Table of Contents |
---|
Checklist
- User Stories Documented
- User Stories Reviewed
- Design Reviewed
- APIs reviewed
- Release priorities assigned
- Test cases reviewed
- Blog post
Introduction
Implement configuring impersonation at the application level. Enable impersonation in Explore queries.
Goals
Application Impersonation: As a part of,
Jira Legacy | ||||||
---|---|---|---|---|---|---|
|
Explore Impersonation: As a part of,
Jira Legacy | ||||||
---|---|---|---|---|---|---|
|
Entity ownership:
Jira Legacy | ||||||
---|---|---|---|---|---|---|
|
User Stories
- (Similar to Secure Impersonation user stores, but with application-level impersonation)
- As a CDAP admin, I would like to map an application (and the entities it contains) to a Kerberos principal. When CDAP programs of this application are submitted to YARN, the applications should be run as that user.
- As a CDAP application developer, my application should access HDFS, HBase, Hive, and other resources as the user/principal configured for it, instead of the global 'cdap' (or other, configured) user.
- As CDAP admin, I would like explore queries to run as the user submitting the explore query.
- As CDAP application/dataset/stream owner I will like give access to other users on application/dataset/stream during creation or afterwards.
Scenarios
Scenario 1: App Creation
- Louis should get all the privileges (READ/WRITE/EXECUTE) on all the entities created by the deployed application, with CDAP authorization.
- Louis should own all streams/dataset created by deployed app i.e. he will own the HDFS files, HBase tables, and Hive tables.
- All programs should run with Louis' credentials (e.g. Kerberos ticket) i.e if another user Bob, who has sufficient privileges to run a program (EXECUTE on program and READ on namespace, if CDAP Authorization is turned on), starts the program then the program should run as Louis.
Scenario 2: Dataset Creation/Maintenance
- Alice is a human user. Alice will like to create a dataset without deploying an application and during creation she wants to specify an owner who will own the dataset i.e. the HDFS files/HBase tables/Hive tables. She specifies the principal for a headless user Louis, whose account she has access to, as the owner.
- Alice will like to perform dataset maintenance operations (truncate, delete, update) from REST APIs, CLI, or UI and she will like for these operations to be performed as the dataset owner Louis.

▸ INFORMATION PROVIDED:
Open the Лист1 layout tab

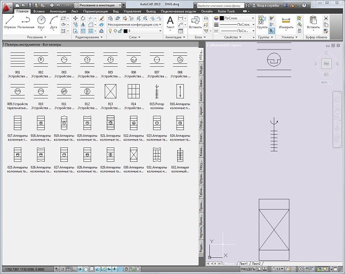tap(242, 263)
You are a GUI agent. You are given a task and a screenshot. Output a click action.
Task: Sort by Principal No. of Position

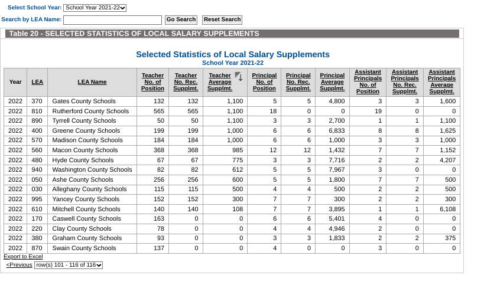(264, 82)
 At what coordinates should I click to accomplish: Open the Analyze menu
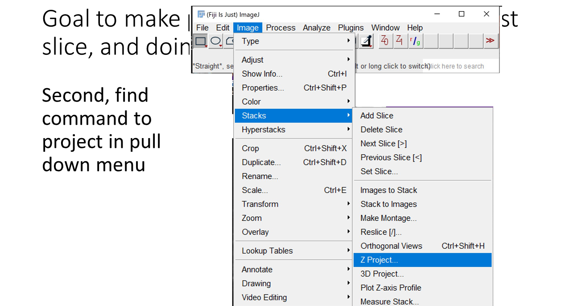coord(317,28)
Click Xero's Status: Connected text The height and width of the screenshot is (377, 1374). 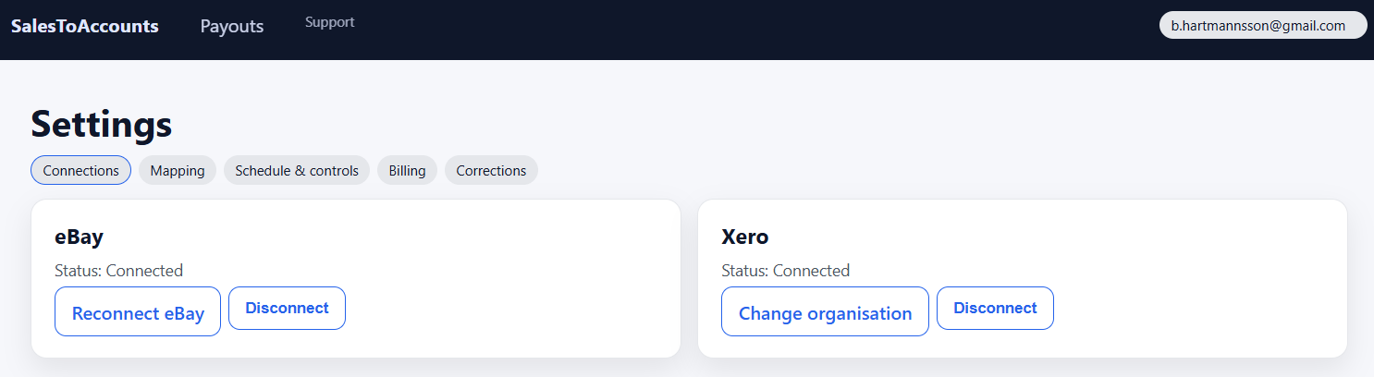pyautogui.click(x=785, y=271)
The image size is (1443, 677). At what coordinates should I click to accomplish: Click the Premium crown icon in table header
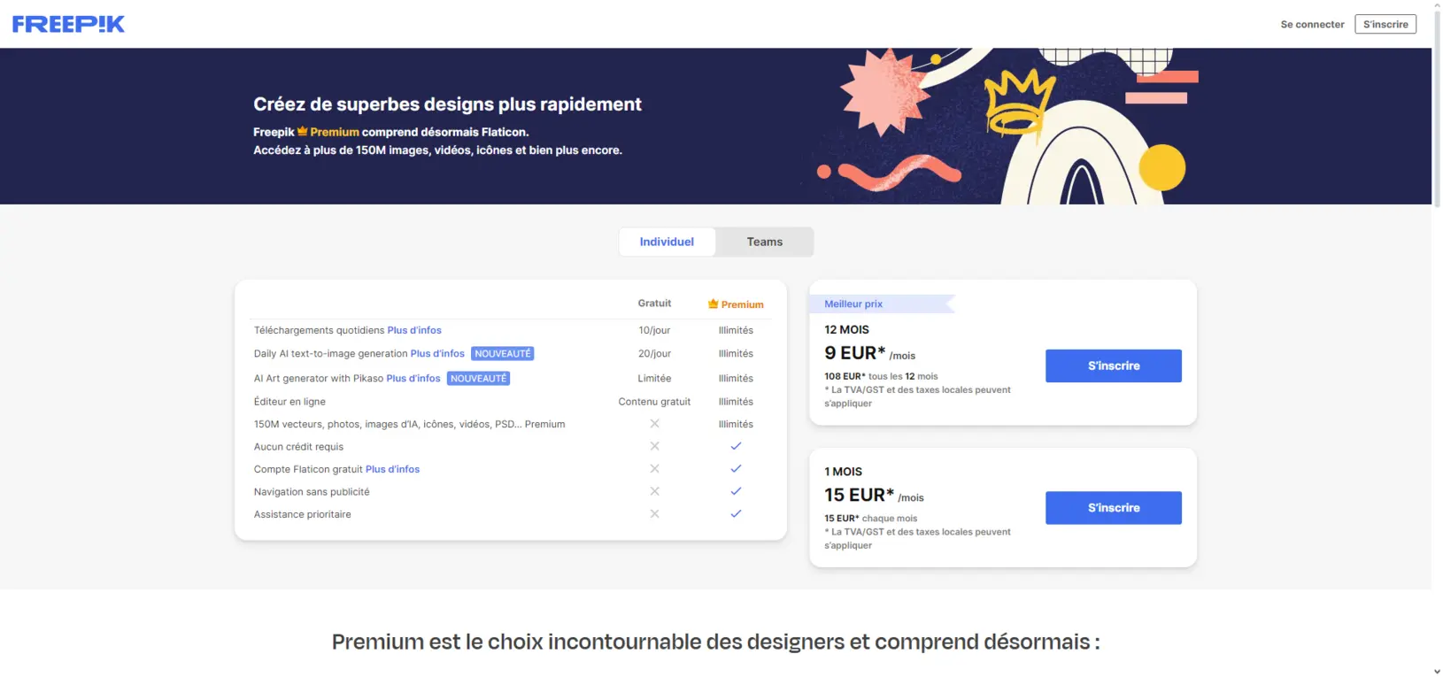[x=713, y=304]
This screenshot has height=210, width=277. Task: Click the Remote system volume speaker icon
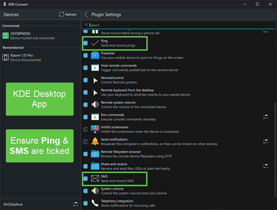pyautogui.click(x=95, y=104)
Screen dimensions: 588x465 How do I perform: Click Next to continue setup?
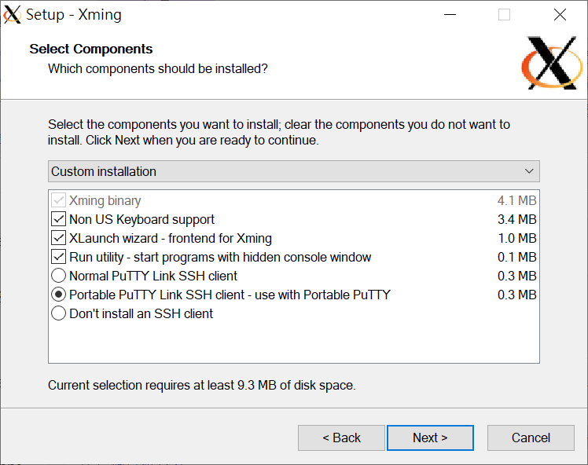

▸ CHALLENGE 1:
Return the passage from the impersonation design page that starts with "- Louis should own" and goes on through "run as Louis.", copied word for word.
▸ CHALLENGE 2:
List every item on the checklist at the top of the impersonation design page.

▸ FULL RESPONSE 1:
- Louis should own all streams/dataset created by deployed app i.e. he will own the HDFS files, HBase tables, and Hive tables.
- All programs should run with Louis' credentials (e.g. Kerberos ticket) i.e if another user Bob, who has sufficient privileges to run a program (EXECUTE on program and READ on namespace, if CDAP Authorization is turned on), starts the program then the program should run as Louis.

▸ FULL RESPONSE 2:
- User Stories Documented
- User Stories Reviewed
- Design Reviewed
- APIs reviewed
- Release priorities assigned
- Test cases reviewed
- Blog post